*** Records to process Section Begins ***

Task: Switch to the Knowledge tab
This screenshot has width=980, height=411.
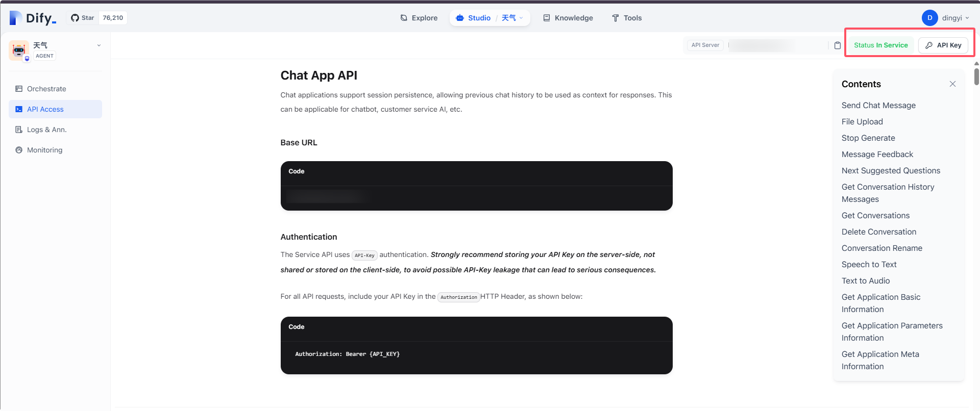Action: click(x=568, y=18)
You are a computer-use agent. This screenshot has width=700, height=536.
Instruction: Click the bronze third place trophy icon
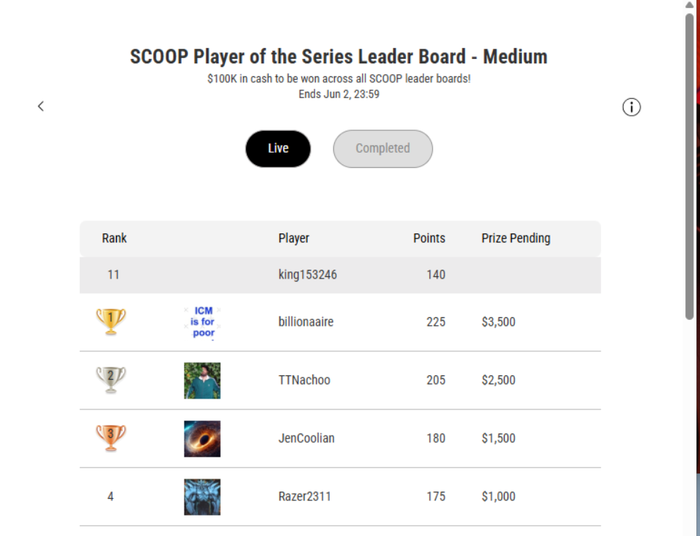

*** Records to process Section Ends ***

- [What to produce]
Find the line containing "This screenshot has width=980, height=411." in the records above, then copy it and every line after it exactly, through the last one, without any pictures.

- [Exercise output]
This screenshot has width=980, height=411.
Action: click(x=568, y=18)
You are a computer-use agent. This screenshot has width=700, height=536.
Instruction: Click the bronze third place trophy icon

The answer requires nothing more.